By HAL LUNDGREN, FOR THE CHRONICLE
Updated 02:31 a.m., Thursday, December 22, 2011
The alarm buzzes shortly after 4 a.m. An hour later, Frank "Pancho" Martin is off to the track. That’s his seven-day schedule.
"He doesn’t play golf or watch TV," said his wife, Charlene. "Training horses is his life. It has always been that way."
Frank Martin is no 20-something upstart intent on launching a career. He’s doing what he thinks the job demands. The job he started eight decades ago.
At 86, Martin is thoroughbred racing’s oldest active trainer.
Make that very active.
"I train 18 horses," he said from his New York home. "I have a full staff. Assistant trainers. Hot walkers. A day watchman. A night watchman. … I’ve got lots to do."
Add a chauffeur to his helper list.
The Martins live by New York’s Belmont Park. When the city’s other track (Aqueduct) operates, Martin must rely on a driver.

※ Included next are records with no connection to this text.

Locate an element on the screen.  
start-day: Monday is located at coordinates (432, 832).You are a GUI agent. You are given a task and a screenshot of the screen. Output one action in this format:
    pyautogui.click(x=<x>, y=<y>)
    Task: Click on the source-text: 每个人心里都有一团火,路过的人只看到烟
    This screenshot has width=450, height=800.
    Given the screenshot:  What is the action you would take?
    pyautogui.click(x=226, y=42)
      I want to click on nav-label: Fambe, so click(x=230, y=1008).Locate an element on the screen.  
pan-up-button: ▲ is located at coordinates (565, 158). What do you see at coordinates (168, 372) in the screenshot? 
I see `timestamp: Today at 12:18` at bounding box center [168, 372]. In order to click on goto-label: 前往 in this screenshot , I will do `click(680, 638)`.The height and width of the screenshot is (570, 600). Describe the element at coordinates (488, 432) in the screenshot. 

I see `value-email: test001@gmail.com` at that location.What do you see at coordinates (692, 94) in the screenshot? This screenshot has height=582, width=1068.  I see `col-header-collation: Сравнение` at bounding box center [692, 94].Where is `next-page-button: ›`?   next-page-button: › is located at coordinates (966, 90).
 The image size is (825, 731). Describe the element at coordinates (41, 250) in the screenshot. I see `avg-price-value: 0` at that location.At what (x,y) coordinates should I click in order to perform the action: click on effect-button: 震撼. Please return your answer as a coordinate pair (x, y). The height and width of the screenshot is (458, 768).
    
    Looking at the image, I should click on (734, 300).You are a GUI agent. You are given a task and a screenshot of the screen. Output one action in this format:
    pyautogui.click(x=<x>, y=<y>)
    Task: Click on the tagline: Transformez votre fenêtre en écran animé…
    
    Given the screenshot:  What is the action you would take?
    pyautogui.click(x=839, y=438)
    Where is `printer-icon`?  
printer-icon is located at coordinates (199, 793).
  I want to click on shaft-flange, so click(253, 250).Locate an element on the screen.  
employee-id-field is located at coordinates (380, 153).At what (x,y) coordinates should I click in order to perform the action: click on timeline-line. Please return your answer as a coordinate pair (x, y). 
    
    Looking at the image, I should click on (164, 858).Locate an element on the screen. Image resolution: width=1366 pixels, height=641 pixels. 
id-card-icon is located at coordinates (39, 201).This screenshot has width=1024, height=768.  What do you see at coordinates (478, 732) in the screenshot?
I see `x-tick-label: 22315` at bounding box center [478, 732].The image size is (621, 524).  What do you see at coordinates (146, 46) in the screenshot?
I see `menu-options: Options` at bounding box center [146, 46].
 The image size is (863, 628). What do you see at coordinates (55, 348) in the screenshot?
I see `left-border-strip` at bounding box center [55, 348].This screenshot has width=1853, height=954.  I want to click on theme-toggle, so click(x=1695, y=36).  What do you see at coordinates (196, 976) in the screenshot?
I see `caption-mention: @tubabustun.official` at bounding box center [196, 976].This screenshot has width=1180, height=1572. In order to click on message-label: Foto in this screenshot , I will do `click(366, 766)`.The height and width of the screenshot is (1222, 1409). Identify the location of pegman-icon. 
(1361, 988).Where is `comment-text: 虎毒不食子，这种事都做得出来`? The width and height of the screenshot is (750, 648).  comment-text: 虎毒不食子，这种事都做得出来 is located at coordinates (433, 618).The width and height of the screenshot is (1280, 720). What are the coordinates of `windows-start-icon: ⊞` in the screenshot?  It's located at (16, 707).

Born in Cuba, Martin was a stable helper in his childhood. He walked horses after workouts and races to cool them. At 16 in 1941, he qualified as a trainer. In 1953, his quest to condition better horses and compete for larger purses lured him to the United States.
His financial plan worked well. In 1974, he topped U.S. trainers in earnings. Counting estimated winnings in Cuba, Martin’s horses have accumulated more than $50 million in purses.
He led New York trainers in wins from 1973 through 1982.
Sham top horse?
He won’t speculate on his best horse. Asked if his No. 1 was Sham, he replied, "Might have been." Nothing more. He wouldn’t want to hurt the feelings of one of his other prominent horses.
The Hall-of-Fame trainer also handled Manassa Mauler and Autobiography. His Outstandingly was a Breeders’ Cup champion.
The movie Secretariat misrepresented Martin as an arrogant, sharp-tongued rival of Secretar-iat owner Penny Chenery Tweedy and its trainer, Lucien Laurin. Unlike the true Martin, the screen Martin repeatedly boasted that his horse would devour Secretariat in the 1973 Triple Crown races.
Movie ‘a bunch of lies’
"No one (from the film crew) ever contacted us," Charlene Martin said. "We didn’t even know the movie had come out. Friends started phoning, asking if we’d seen it. They weren’t very happy. … When we eventually did go to see it, we were very disappointed. They presented Frank as someone that he never is. He’s strong, but not like they made him look.
"He didn’t talk to Mrs. Tweedy the way that actor talked to her in the movie. My husband would never speak to a woman disrespectfully."
Frank Martin offered a shorter film review.
"Lies," he said. "A bunch of lies."
In the real Frank Martin, there’s truth.
Could he still be training at 90, even 100?
"Maybe," he said. "Right now, I’ve got a lot to do. My horses keep me busy."